Taken from scan of Copy-Print neg, here:-
6-24-2013_082b.jpg

I found I could just about get 1:1 'lifts' from teh cine film using a 3x Converter.
And YES that little smudge in the blue dungarees in the bottom right left hand corner IS me, aged about two and a half!
6-24-2013_084.jpg

This was one of the 3x Converter + 2.5x Zoomm 'full-frame' cine-lifts to neg, scanned on the web-cam-scan, and I was rather dissapointed with it; so decided to see what I could do with the Slide-Duplicator, again.
6-24-2013_084_C1.jpg

Photo's to Digital in four quarter-frames this time, then stitched, the stitch merge has come out a lot cleaner; though whether this was because of the reduced merge-frames, or whether because I processed them differently, I'm not sure.
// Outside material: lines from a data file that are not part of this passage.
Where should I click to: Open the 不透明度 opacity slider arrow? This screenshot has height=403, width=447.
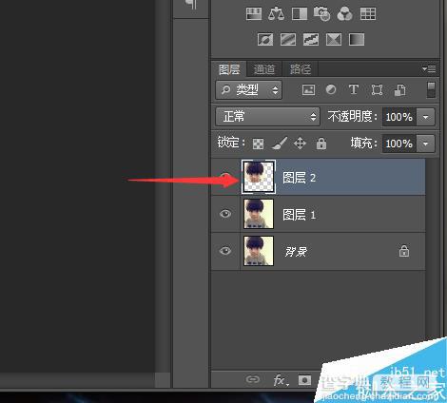coord(425,117)
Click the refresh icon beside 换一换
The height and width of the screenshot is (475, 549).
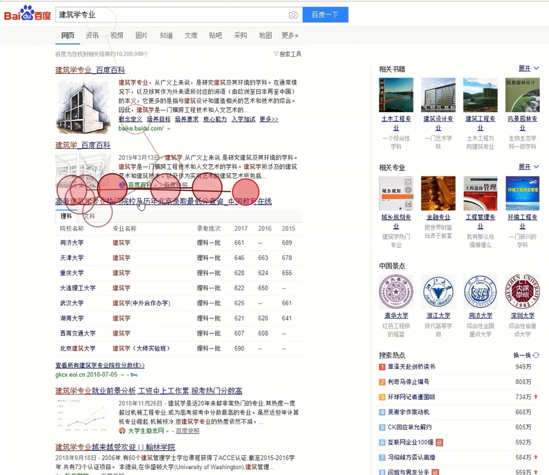coord(536,355)
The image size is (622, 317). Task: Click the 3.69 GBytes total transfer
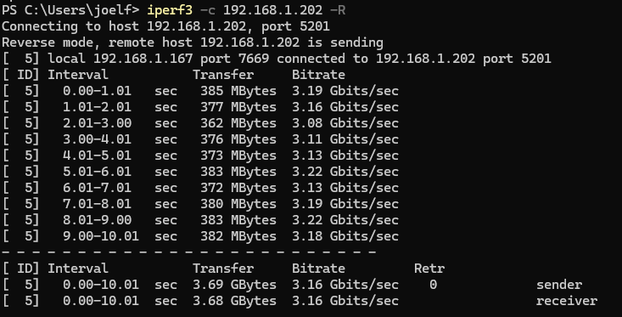coord(234,285)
First attempt in original post, I did photo-stith direct on jpg's from camera, then inverted & colour corrected the merged image. This time round I opened each camera file, inverted it, then saved as TIFF before merging, and doing final adjustments on full image.
Camera-Scan, I think HAS worked better; and I have certainly dragged more detail & better colour out of the neg... though, second generation copy, it's showing up the short-comings of the original image, and the copying, I think!
6-24-2013_084_C2.jpg

Is that REAL grain we are seeing there?! 1:1 of camera-scan stitch-file, and I think we ARE seeing the grain in the original 8mm Cine film!
So... process seems to be getting better, if the original material I'm working on isn't.
 
Suggestion in article Steve linked, suggested that the dynamic range of slide-film was a bit much for a digi-sensor, and suggested trying HDR merging, to cover full range.... worth a try I suppose.....
6-24-2013_087.jpg

Lift from Cine-Frame to print-neg, scanned in Web-Cam-Scan
6-24-2013_087b.jpg

Quarter Sections of Cine-Lift, Camera-Scanned; three exposures, 3-stops apart without shifting frame, HDR merged, then inverted, saved as Tiff, then Stitched.
Waste of bleedin time really..... Doh! any 'extended' dynamic range ion the original cine reversal film, WOULD of course have been utterly lost when I made the inter-neg!... unless I had bracketed them!
But, still tad better than web-cam-scan..
1:1 section from original Digi-Stitch.
6-24-2013_087c.jpg

Interesting to note that the HDR Merge has removed any original grain, seen in last attempt.